(Exercise materials Opens)
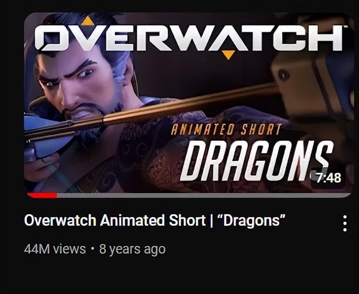Click the 7:48 duration badge
This screenshot has width=359, height=294.
328,178
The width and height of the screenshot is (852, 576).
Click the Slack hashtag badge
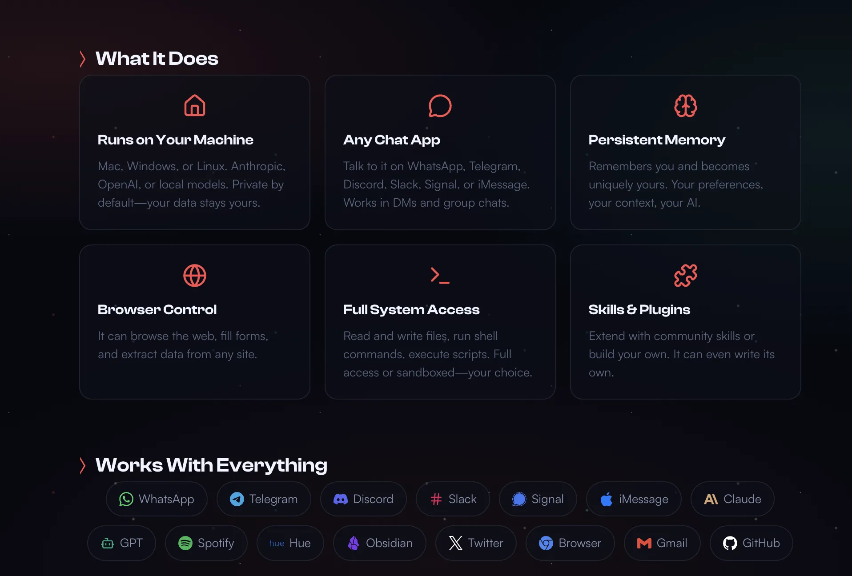(x=453, y=499)
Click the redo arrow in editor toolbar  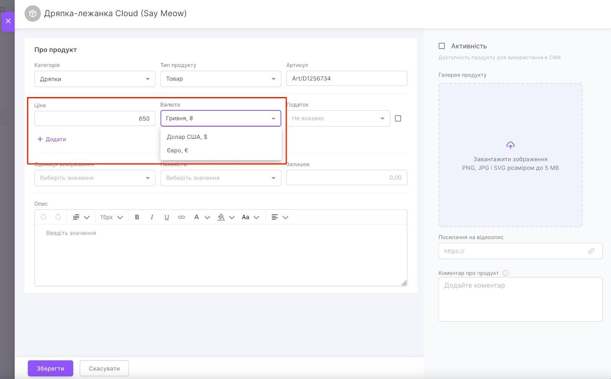[58, 217]
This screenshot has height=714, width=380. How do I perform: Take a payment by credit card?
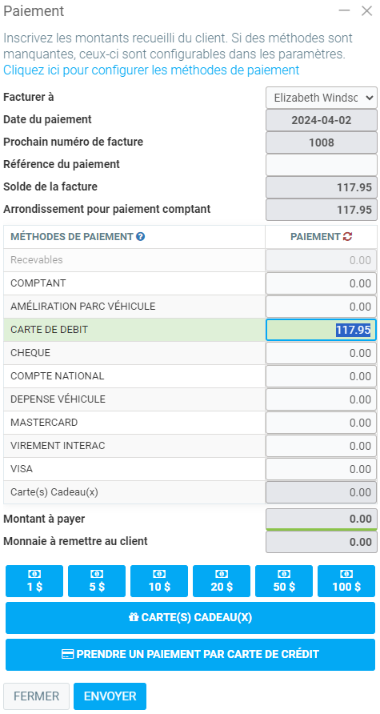[190, 655]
(Exercise materials Closes)
**Exercise instructions**:
The lines from the one containing "This screenshot has height=714, width=380." through the final line of the data are to be repeated exactly, with both ends included and all pictures left out.

**Expected output**:
This screenshot has height=714, width=380. How do I perform: Take a payment by credit card?
[190, 655]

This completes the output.